Однако люди у него вполне живые, и обрисованы они всегда со сжатой точностью и остротой. Зайцев не «выдумывает психологии» – упрек Толстого Максиму Горькому, – он ее воспроизводит, находит и передает, не позволяя себе никаких вольностей. Особенно хороша у него мать Глеба. Образ этот менее оригинален, чем глубок, менее нов, чем правдив: образ внутренне неисчерпаемо-жизненен и потому ни в новизне, ни в оригинальности не нуждается. Зайцев развивает в нем старую русскую тему, может быть и внося личные изменения в общее достояние, но не нарушая его очертаний. Эта женщина, со своим характерным обращением «сыночка», тихая, молчаливая, скромная, способная что угодно вынести, заранее испуганная мыслью о том неизвестном, куда от нес мало-помалу уходит подрастающий сын, как бы каждым словом старающаяся его оберечь, защитить, охранить, – это мать Некрасова, «русокудрая, голубоокая», это – мать из «Подростка», мучительно-растерянная в пансионе Тушара, отчасти мать Толстого. Может быть, слишком самонадеянно было бы сказать, что это образ именно наш, русский, как со справедливой иронией заметил Милюков в «Очерках по истории русской культуры», мы любим присваивать себе будто свое исключительное сокровище лучшие общечеловеческие черты. Образ страдающей матери, mater dolorosa, конечно, общечеловечен. Но есть в русском его истолковании, в русском преломлении особый оттенок – пожалуй, именно у Некрасова с наибольшей силой выраженный, от «Рыцаря на час» до предсмертных стихов, когда он «в муках мать вспоминал», – и оттенок этот с безошибочной чуткостью схвачен и передан Зайцевым. Писатель бедный, малоодаренный побоялся бы, вероятно, раствориться в чужом достоянии, постарался бы сочинить что-либо иное, пусть и шаткое, но свое. Писатель подлинный не страшится за свою индивидуальность и знает, что она тем крепче, чем свободнее рискует собой. Это, конечно, трюизм, дважды два четыре, но по теперешним временам о таких истинах приходится иногда вспоминать и напоминать.

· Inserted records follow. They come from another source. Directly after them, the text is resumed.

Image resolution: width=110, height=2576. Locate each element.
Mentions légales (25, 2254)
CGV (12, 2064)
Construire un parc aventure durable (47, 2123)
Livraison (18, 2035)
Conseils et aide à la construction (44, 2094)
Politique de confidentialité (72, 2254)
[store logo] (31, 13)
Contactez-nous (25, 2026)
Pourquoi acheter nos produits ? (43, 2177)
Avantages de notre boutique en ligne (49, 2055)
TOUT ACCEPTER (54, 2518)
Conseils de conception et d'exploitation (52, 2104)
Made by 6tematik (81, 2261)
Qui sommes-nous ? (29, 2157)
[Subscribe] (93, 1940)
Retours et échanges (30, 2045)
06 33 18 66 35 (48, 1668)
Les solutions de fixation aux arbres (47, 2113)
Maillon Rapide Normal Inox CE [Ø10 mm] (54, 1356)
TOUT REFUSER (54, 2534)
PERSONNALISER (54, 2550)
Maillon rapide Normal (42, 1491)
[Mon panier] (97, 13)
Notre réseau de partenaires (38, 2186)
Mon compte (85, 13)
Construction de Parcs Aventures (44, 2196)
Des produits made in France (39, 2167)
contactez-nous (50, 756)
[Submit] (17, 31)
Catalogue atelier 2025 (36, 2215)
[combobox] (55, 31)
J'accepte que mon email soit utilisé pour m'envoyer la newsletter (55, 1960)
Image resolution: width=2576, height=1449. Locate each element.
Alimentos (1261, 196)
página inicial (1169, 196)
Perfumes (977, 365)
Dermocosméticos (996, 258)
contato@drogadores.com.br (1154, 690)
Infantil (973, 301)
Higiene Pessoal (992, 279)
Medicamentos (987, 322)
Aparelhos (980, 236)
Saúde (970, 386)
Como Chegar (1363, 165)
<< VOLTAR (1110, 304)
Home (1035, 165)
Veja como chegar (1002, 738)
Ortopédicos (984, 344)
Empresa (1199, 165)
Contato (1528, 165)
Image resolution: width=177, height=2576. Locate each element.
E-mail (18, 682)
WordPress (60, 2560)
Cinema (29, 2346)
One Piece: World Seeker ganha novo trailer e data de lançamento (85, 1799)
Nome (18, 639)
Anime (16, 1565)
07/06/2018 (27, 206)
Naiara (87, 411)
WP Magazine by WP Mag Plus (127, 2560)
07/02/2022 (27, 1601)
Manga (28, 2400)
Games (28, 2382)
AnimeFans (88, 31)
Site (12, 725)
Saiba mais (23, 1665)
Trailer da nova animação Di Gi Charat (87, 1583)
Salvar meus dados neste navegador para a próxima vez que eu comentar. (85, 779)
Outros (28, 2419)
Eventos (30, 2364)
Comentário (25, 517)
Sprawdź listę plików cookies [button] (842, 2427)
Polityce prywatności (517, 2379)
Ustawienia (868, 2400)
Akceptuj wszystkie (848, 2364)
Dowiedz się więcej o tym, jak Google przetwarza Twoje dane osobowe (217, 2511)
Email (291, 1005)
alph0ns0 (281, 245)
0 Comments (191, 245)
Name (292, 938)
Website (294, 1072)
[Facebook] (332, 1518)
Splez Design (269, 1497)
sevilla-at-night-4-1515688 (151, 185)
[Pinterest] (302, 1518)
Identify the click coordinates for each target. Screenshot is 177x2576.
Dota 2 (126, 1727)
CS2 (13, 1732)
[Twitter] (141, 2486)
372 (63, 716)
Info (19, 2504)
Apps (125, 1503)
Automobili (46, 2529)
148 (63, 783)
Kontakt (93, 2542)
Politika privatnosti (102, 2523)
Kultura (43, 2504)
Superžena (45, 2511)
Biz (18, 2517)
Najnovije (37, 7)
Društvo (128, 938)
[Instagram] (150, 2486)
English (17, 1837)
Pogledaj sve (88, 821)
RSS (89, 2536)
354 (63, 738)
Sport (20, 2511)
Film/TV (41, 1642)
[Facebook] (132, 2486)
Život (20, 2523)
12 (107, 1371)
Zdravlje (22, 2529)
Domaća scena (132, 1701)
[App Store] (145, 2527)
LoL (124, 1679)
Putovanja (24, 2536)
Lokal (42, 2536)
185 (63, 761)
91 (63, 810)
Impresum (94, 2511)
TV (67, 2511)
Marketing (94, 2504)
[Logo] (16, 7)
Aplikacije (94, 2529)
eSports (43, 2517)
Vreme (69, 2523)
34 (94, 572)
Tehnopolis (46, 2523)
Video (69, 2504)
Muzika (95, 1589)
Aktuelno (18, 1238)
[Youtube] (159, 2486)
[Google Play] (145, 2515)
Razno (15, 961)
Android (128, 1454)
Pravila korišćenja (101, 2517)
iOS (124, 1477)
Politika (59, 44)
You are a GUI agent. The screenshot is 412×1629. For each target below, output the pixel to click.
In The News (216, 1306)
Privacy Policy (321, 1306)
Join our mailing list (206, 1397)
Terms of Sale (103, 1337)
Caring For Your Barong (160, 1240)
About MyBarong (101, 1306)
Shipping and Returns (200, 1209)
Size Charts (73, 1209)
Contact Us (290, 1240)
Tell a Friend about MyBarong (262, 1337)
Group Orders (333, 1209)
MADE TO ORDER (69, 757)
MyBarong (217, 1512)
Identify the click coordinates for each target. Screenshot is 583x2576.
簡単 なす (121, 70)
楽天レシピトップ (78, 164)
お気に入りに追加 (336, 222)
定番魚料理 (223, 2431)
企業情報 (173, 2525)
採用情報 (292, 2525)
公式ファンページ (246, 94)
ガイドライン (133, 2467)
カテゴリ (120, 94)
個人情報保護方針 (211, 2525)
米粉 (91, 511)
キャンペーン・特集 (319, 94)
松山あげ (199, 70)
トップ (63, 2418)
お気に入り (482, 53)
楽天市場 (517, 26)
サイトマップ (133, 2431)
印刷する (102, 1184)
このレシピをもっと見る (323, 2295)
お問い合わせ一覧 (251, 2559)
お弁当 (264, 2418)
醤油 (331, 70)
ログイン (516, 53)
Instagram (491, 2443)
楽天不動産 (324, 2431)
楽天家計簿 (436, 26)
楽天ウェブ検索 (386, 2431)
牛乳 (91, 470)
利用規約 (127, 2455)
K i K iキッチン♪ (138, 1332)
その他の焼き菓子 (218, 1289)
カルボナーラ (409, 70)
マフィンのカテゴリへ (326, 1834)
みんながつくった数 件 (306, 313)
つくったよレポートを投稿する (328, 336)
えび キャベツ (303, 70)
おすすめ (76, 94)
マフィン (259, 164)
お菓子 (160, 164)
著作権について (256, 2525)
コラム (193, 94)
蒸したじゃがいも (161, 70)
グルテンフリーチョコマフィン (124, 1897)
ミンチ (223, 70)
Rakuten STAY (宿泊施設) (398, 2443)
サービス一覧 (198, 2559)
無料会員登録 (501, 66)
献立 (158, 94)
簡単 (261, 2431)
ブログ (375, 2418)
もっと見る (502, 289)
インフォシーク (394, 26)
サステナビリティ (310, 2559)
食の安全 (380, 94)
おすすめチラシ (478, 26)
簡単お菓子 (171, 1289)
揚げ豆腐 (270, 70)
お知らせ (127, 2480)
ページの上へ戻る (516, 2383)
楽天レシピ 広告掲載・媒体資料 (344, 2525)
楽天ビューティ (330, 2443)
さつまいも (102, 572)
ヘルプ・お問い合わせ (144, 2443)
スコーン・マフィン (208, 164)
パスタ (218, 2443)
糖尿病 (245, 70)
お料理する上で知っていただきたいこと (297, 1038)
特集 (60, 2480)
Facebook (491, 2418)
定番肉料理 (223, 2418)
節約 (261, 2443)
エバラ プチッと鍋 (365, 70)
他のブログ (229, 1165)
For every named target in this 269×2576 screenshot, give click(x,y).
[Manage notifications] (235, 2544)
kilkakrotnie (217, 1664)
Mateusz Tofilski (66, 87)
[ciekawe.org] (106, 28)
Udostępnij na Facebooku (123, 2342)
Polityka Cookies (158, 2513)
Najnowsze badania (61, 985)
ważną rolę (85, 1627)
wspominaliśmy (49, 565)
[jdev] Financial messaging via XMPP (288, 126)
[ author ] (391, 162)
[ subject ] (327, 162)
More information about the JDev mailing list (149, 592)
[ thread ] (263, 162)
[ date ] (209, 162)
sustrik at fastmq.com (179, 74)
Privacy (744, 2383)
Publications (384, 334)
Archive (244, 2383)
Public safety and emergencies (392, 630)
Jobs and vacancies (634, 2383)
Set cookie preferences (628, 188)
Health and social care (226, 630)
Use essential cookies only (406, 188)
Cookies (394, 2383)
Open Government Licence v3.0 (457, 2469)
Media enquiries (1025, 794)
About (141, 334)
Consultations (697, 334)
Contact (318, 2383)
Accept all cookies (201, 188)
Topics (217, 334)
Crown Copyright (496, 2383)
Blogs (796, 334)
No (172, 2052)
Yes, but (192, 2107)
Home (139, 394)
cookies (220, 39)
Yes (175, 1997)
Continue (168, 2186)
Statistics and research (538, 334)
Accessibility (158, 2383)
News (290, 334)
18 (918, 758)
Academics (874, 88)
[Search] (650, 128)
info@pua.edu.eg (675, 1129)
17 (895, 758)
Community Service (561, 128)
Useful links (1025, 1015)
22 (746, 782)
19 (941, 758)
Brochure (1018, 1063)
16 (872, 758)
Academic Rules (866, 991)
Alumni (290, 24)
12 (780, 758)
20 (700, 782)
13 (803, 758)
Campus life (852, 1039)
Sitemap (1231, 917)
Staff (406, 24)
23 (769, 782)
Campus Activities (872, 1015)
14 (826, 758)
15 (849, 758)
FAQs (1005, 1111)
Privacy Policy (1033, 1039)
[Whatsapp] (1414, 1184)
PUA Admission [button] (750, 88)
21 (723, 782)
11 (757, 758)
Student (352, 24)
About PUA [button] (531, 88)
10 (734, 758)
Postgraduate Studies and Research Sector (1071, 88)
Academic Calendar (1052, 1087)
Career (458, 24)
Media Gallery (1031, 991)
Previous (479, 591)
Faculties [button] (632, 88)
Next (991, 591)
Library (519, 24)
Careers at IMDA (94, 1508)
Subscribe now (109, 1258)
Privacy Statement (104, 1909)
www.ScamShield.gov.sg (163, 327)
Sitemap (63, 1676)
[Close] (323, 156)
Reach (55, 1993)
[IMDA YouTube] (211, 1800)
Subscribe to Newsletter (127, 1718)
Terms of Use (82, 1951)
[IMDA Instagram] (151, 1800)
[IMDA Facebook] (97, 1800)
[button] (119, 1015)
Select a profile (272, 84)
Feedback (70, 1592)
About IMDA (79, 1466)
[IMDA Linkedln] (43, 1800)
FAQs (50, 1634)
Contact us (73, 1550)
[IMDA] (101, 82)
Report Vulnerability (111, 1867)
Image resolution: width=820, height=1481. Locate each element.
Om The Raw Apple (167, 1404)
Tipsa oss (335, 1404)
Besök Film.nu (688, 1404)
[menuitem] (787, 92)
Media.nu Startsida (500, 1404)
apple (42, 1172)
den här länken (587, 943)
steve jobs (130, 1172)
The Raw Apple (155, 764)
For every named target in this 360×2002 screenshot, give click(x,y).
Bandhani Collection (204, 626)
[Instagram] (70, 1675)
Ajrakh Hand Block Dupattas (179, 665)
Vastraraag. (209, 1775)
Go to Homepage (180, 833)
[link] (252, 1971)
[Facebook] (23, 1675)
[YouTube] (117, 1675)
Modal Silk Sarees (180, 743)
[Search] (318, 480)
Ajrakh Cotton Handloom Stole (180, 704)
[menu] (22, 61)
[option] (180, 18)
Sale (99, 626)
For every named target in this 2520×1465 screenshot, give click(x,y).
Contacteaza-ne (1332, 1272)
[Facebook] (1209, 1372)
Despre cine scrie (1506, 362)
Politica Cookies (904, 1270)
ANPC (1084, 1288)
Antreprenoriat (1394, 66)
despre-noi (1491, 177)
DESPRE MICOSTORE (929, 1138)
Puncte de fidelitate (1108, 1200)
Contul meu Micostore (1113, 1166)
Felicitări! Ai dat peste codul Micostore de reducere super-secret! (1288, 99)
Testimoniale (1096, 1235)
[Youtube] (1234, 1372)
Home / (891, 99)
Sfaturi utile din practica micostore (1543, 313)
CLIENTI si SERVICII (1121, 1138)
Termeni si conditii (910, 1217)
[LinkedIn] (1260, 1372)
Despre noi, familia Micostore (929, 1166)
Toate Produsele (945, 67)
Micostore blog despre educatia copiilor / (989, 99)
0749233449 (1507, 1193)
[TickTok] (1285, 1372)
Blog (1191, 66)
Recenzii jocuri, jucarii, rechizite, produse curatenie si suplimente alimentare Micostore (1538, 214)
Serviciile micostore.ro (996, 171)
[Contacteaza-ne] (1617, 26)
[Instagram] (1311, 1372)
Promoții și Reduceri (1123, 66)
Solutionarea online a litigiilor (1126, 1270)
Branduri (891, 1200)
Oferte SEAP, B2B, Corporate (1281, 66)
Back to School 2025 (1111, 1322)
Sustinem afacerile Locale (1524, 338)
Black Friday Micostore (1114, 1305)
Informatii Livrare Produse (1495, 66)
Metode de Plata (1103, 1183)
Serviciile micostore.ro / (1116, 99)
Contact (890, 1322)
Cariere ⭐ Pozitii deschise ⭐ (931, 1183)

Зайцев – москвич и не раз подчеркивал свою духовную связь с Москвой, свою сыновнюю ей преданность. В предисловии к книге, так и озаглавленной: «Москва», он говорит, что если бы она, эта книга, «дала Москву почувствовать (а может быть, и полюбить), то и хорошо, цель достигнута».
Между тем внутренний его облик не совсем сходится с тем, что привыкли мы считать, чуть ли не с грибоедово-пушкинских времен, московским стилем, московским жизненным укладом и складом. В этом смысле Шмелев типичнее, характернее его, и знаменитые строки:
строки эти, ко всему, что написано Шмелевым, гораздо естественнее отнести. Шмелев гуще, плотнее, тяжелее, «почвеннее», его патриотизм традиционнее и элементарнее, весь он гораздо ближе к таким выражениям, как «первопрестольная», «златоглавая», «белокаменная»… Вспомним карту России: Москва сидит спокойно в центре, распространяя спокойствие и вокруг, внушая мысль, что именно она все держит и, пока держит, все будет стоять на своих местах, – не то что Петербург, тревожный и рискованный даже географически. В Зайцеве мало этих московских черт. Съездил он однажды на о. Валаам и, кажется, почувствовал себя там больше дома, чем где бы то ни было: сосны, прохлада, зори, тишина – чего и желать другого? Или Италия, страна ленивая и блаженная, вечно обаятельная для всех северян; Италия, как неизгладимое воспоминание, почти всегда присутствует в зайцевских писаниях, и от Арбата или каких-нибудь Крутицких ворот не так у него далеко до тосканских равнин. «Пятиглавые московские соборы с их итальянскою и русскою красой…» – сказано в стихотворении Осипа Мандельштама. В каждой зайцевской фразе есть отблеск этой двоящейся «красы».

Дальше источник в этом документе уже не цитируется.